With skyrocketing healthcare costs and ever increasing government expenditures into healthcare, there is no doubt that healthcare fraud will continue to siphon money from the government into the hands of healthcare corporations. Thankfully, the FCA, with its broad language and unique litigious devices, will continue to stand as a powerful tool for preventing and combating healthcare fraud.

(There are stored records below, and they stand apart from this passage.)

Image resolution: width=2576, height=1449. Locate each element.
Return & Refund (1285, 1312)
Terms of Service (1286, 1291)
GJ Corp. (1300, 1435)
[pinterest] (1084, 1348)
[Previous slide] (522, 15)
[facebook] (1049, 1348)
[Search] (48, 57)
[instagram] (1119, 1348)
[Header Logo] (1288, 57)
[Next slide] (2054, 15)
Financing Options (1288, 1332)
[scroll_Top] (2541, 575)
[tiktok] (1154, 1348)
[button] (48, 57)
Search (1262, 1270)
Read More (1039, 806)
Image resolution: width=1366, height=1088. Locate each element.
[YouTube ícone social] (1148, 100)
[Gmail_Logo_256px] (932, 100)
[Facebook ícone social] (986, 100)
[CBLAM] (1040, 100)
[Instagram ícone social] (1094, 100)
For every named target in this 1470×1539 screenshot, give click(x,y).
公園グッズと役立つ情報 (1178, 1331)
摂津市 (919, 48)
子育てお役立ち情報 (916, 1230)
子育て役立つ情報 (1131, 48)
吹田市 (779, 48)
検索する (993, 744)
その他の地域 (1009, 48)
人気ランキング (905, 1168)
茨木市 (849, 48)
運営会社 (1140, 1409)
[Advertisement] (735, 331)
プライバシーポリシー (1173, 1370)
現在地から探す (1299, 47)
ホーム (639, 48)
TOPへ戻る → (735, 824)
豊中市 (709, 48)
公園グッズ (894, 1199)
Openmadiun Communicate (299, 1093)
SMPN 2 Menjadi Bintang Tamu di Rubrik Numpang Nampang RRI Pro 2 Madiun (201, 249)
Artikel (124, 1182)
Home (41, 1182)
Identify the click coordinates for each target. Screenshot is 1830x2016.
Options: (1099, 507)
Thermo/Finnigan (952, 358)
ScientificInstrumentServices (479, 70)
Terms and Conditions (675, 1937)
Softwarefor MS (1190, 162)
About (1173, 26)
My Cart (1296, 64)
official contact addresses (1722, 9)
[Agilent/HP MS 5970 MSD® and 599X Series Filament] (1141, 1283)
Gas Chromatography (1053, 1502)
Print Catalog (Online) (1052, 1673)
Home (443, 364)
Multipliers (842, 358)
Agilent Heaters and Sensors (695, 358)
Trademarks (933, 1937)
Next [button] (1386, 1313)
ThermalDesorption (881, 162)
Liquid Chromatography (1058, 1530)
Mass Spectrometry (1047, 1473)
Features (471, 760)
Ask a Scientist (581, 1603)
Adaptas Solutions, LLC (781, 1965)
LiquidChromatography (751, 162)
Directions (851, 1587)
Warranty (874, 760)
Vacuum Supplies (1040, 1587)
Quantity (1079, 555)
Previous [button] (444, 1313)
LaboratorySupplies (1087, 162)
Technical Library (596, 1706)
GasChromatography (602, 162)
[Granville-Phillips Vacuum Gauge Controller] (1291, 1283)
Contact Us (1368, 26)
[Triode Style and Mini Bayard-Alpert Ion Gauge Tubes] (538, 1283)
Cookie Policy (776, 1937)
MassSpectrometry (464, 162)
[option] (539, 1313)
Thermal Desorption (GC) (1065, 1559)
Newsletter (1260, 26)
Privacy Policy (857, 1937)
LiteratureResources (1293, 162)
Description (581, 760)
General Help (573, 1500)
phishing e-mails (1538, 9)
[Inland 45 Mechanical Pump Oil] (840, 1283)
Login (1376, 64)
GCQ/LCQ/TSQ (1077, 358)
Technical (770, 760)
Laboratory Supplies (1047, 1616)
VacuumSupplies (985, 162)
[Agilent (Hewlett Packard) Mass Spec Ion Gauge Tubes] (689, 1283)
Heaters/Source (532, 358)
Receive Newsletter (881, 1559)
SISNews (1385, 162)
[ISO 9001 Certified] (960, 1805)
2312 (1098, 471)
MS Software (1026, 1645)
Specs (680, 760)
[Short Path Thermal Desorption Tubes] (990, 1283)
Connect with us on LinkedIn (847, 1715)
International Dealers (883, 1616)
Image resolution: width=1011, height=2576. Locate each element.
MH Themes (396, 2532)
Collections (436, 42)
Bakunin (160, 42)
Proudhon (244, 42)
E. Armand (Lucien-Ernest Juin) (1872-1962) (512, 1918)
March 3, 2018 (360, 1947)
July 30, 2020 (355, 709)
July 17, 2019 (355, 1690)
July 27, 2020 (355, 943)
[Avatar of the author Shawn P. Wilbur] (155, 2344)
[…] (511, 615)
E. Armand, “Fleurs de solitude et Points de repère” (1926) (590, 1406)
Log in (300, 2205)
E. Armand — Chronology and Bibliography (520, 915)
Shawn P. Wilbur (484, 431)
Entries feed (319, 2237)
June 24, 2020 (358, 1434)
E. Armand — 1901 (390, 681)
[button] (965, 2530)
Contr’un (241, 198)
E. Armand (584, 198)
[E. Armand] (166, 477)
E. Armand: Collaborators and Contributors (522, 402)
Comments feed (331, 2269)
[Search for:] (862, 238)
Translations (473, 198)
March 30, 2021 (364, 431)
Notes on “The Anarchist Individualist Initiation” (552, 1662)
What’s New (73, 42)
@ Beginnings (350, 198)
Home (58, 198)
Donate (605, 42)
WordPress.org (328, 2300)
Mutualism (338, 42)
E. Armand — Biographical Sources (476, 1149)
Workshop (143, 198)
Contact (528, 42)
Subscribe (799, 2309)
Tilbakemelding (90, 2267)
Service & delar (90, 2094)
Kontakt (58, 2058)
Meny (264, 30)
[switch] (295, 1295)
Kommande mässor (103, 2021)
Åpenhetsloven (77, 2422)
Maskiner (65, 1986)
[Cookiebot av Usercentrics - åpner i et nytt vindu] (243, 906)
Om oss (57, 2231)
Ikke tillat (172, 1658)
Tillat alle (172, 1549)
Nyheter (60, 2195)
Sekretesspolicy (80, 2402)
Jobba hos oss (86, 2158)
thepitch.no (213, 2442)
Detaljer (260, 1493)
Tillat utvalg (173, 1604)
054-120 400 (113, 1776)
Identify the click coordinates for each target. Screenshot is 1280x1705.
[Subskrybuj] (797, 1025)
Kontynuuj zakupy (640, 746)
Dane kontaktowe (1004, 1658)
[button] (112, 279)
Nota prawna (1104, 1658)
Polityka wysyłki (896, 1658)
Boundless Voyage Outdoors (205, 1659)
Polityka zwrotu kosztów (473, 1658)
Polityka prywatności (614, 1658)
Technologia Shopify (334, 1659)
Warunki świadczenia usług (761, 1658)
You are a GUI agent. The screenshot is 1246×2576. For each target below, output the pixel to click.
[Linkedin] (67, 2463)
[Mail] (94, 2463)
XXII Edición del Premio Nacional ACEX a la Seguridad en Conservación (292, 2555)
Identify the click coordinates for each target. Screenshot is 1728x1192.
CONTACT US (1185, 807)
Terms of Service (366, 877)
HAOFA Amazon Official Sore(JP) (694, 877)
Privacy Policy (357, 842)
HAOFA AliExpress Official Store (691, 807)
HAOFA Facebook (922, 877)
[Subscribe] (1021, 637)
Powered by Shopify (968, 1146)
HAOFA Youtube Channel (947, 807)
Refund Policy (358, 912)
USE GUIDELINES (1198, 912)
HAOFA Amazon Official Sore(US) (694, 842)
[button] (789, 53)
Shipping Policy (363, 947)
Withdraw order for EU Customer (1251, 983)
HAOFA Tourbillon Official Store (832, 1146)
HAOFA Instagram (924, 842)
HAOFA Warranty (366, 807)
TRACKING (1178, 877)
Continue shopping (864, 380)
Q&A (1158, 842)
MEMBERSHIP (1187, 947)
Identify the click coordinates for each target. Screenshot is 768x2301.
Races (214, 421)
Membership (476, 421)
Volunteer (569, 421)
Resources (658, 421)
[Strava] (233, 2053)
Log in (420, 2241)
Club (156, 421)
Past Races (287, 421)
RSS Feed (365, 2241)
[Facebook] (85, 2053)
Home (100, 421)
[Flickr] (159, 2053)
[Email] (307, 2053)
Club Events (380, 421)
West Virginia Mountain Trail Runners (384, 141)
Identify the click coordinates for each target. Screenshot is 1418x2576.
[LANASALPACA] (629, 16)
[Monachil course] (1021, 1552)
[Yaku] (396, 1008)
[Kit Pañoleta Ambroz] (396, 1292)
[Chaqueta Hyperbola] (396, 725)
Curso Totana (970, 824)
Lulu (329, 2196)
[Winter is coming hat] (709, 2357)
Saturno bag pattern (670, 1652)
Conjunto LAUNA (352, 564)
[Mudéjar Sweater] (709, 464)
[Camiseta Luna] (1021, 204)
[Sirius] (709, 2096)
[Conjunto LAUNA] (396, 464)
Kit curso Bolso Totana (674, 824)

[1] Department of Justice, “Department of Justice Recovers $3 Billion in False Claims Cases in Fiscal Year 2010, (2010). http://www.justice.gov/opa/pr/2010/Nove … -1335.html

[2] Niall P. McCarthy and Justin T. Berger, “False Claims Act Trends 2011”, 3 (2011)

[3] Id. at 5

[4] 31 U.S.C. §§ 3729 et seq.

[5] 31 U.S.C. §3729(a)-(d)

[6] Id.

[7] U.S. v Neifert-White Co., 390 U.S. 228, 232 (1968) [“the Court has consistently refused to accept a rigid, restrictive reading” of the FCA]

[8] Pub. L. No. 111-21; §§ 3729(b)(2)(A), 3731(c), 3733(a)(1) and 3733(i)(2)(1)

[9] Deficit Reduction Act of 2005, Pub. L. No. 109-171, 120 Stat. 4

[10] Gov. Code §§12650-55

[11] San Francisco Unified School Dist. v Laidlaw Trans., Inc., 182 Cal.App. 4th 438, 446 (2010). See also: City of Pomona v Superior Court, 107 Cal.Rptr.2d 710, 716 (2001)[confirming that the CFCA should be construed broadly]

[12] 31 U.S.C. § 3730(b)

[13] 31 U.S.C. § 3730(e)(4)

[14] McCarthy, supra note 2 at 2

[15] 31 U.S.C. § 3730(b)(2)

[16] Id.

[17] 31 U.S.C. §3730(c)(1)

[18] 31 U.S.C. § 3730(d)

[19] Niall, supra note 2 at 5.

[20] Id.

[21] Id.

[22] 31 U.S.C. § 3729(a)(1)(G)

[23] Reuben Guttman and Oderah Nwaeze, “Missing an Opportunity to Protect Patients and Save Dollars,” (2011). http://www.acslaw.org/acsblog/all/ppaca

 

[24] 2010 Patient Protection and Affordable Care Act (“PPACA”). Pub. L. No. 111-148, 124 Stat. 119. For discussion on possible future limitations of PPACA, seeGuttman, supra note 24 and Matthew Zandi, “Amgen goes to the US Supreme Court to redefine kickbacks,” Los Angeles Daily Journal, Vol. 124 no. 200 (2011).